Nas polícias do Rio, normalizou-se a aplicação de uma categoria que é quase confissão de culpa, uma espécie de ato falho das culturas corporativas: “operacional”. Os policiais são separados (e hierarquizados) em dois grupos: os “operacionais” e os outros. A princípio, todo policial deveria ser operacional. Mas aqui o significado não é exatamente e apenas ser capaz de cumprir missões práticas. A categoria traz consigo implicações semânticas menos abrangentes. Operacionais são aqueles dispostos a empregar a liberdade na escala da autonomia, para além da legítima e necessária discricionaridade, legalmente circunscrita. Eram elogiados, premiados e ascendiam na carreira os bravos operacionais, de que tantas vezes as instituições se orgulharam, para depois, retrospectivamente, envergonhar-se. Mas nessa história não houve aprendizado, correção de rota e amadurecimento. Até hoje se afirma que não se pode abrir mão dos “operacionais”, nem da autonomia inconstitucional das operações que eles conduzem. A convicção é a mesma: “Com essa constituição, não se pode ter segurança pública”.

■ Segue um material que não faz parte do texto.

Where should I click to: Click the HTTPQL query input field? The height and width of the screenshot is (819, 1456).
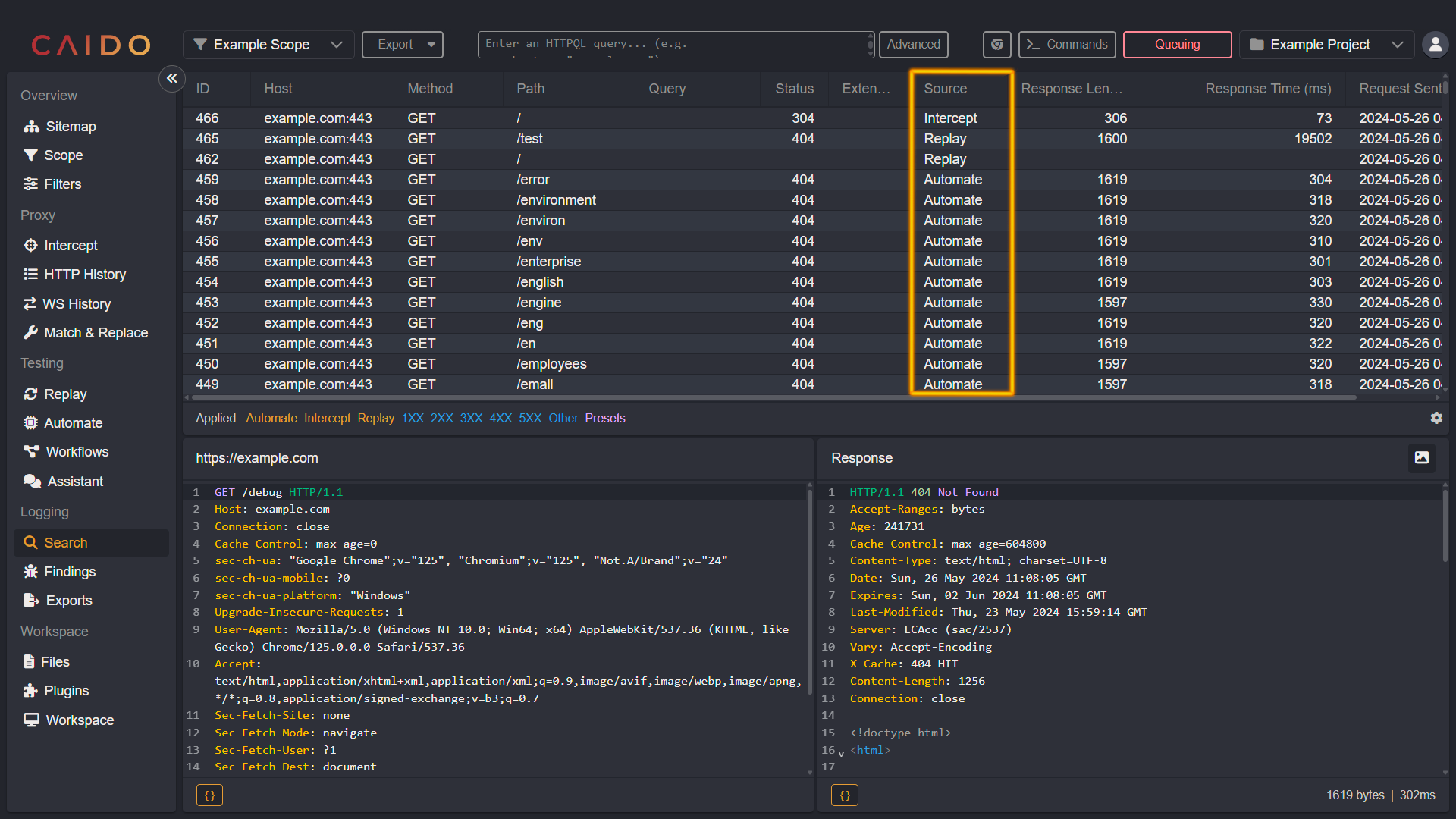[675, 44]
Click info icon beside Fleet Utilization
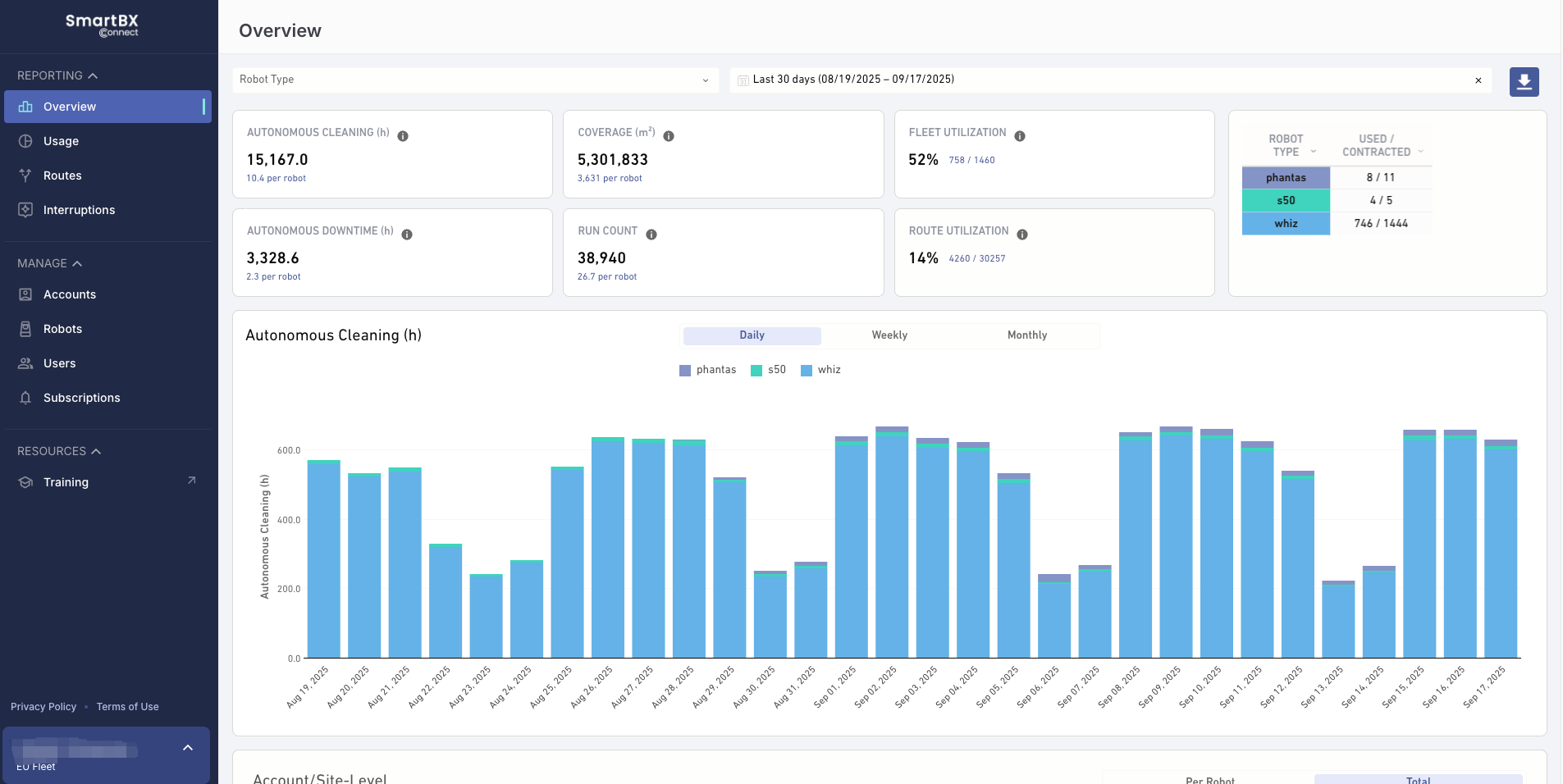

A conversa privada nas delegacias e nos batalhões saiu do armário. O que se dizia à boca pequena, declara-se, agora, alto e bom som: “Com a ADPF, não haverá segurança”. Haverá segurança, desde que nos deixem à vontade para operar. Nenhum desses arautos da autonomia ilegal das polícias é capaz de explicar por que nunca foram capazes de promover segurança antes que se falasse em ADPF. E se acham que a ADPF é irrelevante, por acreditarem que as polícias sempre respeitaram a Constituição -os desvios não sendo mais que exceções eventuais-, como justificam 21.622 mortes por ações policiais, entre 2003 e 2023, com indiscutível viés de raça e classe, praticamente sem punições, e nenhum avanço expressivo na segurança?

Que a ADPF 635 seja aprovada e marque o início da mudança que não podemos mais adiar.